→ **The problem**: List each line in the entries below that contains the word "Panel".

→ **The input**:
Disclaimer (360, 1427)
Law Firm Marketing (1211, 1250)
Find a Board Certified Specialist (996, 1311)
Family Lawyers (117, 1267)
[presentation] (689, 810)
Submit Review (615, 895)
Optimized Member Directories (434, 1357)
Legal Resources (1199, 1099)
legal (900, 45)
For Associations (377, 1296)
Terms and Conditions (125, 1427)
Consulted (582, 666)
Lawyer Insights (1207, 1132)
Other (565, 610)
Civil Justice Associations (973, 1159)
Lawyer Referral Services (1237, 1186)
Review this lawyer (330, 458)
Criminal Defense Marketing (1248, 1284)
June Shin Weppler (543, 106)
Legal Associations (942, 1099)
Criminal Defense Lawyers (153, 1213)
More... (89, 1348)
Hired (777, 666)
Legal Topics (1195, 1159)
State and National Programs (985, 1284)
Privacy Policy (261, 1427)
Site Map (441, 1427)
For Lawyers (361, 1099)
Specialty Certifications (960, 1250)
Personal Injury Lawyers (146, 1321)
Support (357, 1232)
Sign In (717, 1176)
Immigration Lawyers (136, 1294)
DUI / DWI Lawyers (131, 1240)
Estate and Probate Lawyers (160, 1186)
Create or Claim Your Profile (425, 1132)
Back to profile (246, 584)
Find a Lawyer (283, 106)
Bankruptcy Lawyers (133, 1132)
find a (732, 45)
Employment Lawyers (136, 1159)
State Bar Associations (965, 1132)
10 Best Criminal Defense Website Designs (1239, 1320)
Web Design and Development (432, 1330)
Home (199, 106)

* * *

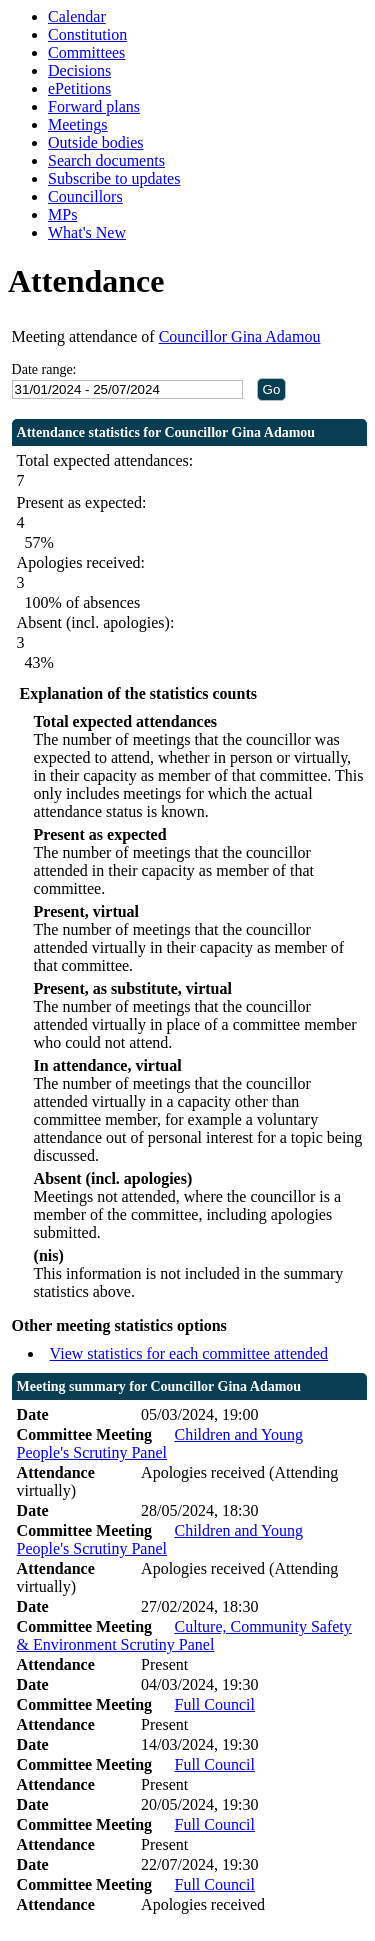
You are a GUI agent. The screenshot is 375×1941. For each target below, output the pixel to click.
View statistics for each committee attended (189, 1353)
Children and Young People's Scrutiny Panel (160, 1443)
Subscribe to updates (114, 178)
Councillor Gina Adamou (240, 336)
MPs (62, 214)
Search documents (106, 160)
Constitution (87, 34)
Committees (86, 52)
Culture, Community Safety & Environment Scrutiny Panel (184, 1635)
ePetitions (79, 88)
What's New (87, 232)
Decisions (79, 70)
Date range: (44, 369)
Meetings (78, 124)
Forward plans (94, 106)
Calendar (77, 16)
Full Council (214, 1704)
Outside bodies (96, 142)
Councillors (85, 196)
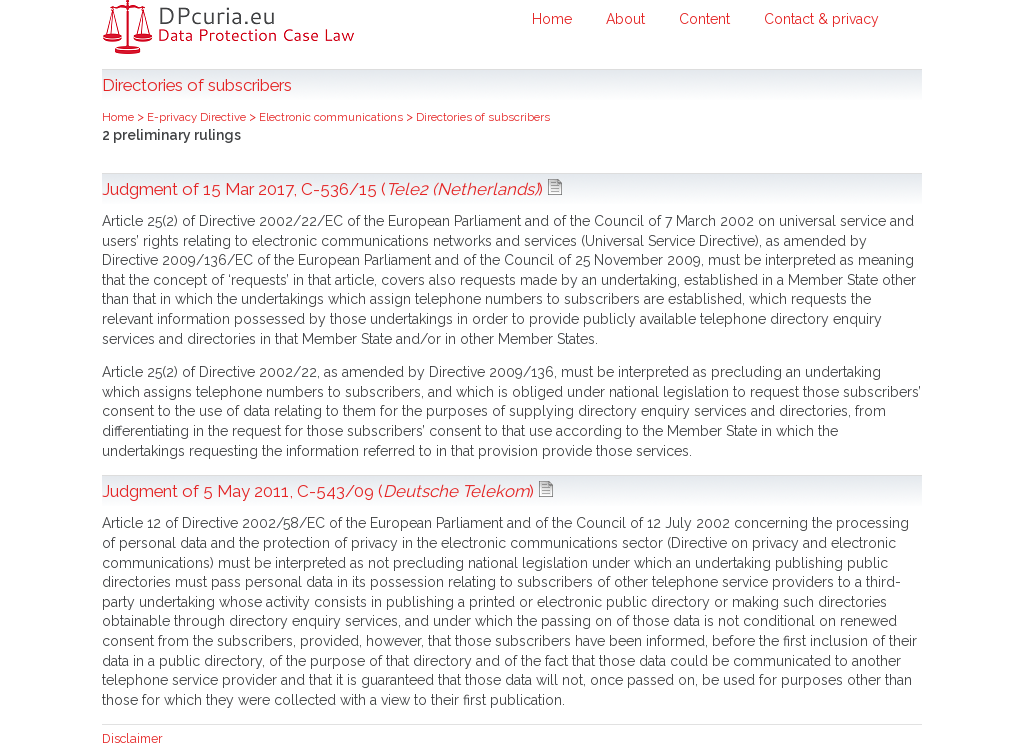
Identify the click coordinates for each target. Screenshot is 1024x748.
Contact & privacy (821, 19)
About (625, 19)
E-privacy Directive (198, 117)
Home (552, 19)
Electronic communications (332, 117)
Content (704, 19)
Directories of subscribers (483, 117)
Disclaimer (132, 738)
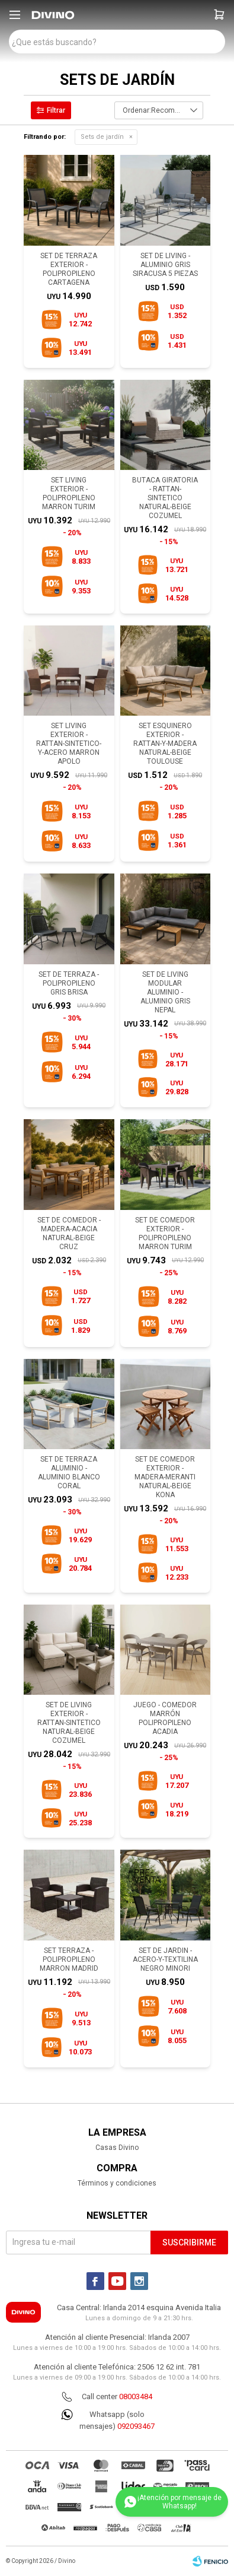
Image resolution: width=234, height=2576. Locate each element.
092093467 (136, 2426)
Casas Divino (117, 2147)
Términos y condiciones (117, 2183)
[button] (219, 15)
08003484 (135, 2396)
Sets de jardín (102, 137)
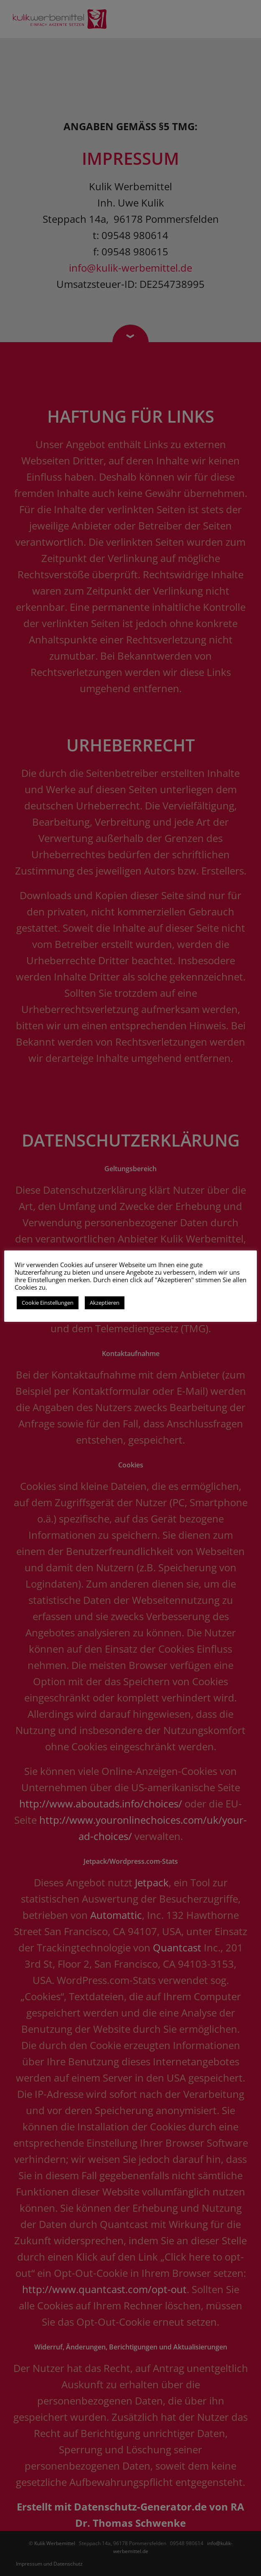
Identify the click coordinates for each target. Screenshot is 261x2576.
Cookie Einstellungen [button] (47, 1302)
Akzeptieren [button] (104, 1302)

→ **Answer below**:
Children and Young People's Scrutiny Panel (160, 1443)
Culture, Community Safety & Environment Scrutiny Panel (184, 1635)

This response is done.